TO DO :: Output the lines below from the one containing "The image size is (442, 426)." through the end of the listing, inclusive, exactly as they appear, and nothing further.

GIVEN INFORMATION ::
------------------------------------------------------------------------

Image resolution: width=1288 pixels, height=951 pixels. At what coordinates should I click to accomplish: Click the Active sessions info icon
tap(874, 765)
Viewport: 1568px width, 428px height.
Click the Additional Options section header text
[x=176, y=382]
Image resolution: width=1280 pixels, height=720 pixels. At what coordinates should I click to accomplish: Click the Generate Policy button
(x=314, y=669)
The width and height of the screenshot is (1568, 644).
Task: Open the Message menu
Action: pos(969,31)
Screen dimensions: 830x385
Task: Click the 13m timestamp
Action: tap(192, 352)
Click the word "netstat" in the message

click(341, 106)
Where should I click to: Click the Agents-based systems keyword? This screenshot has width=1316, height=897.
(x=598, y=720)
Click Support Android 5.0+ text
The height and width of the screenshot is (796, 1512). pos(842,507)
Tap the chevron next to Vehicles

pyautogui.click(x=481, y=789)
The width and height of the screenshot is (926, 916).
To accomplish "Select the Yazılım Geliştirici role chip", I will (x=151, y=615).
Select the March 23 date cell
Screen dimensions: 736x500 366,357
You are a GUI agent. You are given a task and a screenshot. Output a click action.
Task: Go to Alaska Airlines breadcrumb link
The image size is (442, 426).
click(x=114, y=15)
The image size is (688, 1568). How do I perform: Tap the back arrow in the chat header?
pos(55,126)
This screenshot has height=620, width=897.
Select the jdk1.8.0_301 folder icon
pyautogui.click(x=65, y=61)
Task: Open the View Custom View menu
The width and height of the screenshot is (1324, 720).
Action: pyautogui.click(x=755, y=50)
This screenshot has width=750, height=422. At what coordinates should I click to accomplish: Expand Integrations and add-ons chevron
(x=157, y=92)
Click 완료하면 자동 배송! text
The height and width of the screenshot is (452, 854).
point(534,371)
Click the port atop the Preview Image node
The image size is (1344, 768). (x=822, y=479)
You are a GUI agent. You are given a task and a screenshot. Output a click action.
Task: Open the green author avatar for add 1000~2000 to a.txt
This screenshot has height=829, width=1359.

------------------------------------------------------------------------

OUTPUT BELOW ::
The image size is (442, 426).
click(x=114, y=15)
The image size is (688, 1568). How do I perform: Tap the back arrow in the chat header?
pos(55,126)
This screenshot has height=620, width=897.
Select the jdk1.8.0_301 folder icon
pyautogui.click(x=65, y=61)
Task: Open the View Custom View menu
The width and height of the screenshot is (1324, 720).
Action: pyautogui.click(x=755, y=50)
This screenshot has width=750, height=422. At what coordinates should I click to accomplish: Expand Integrations and add-ons chevron
(x=157, y=92)
Click 완료하면 자동 배송! text
The height and width of the screenshot is (452, 854).
point(534,371)
Click the port atop the Preview Image node
The image size is (1344, 768). (x=822, y=479)
You are a GUI agent. You are given a task and a screenshot. Output a click action.
Task: Open the green author avatar for add 1000~2000 to a.txt
This screenshot has height=829, width=1359.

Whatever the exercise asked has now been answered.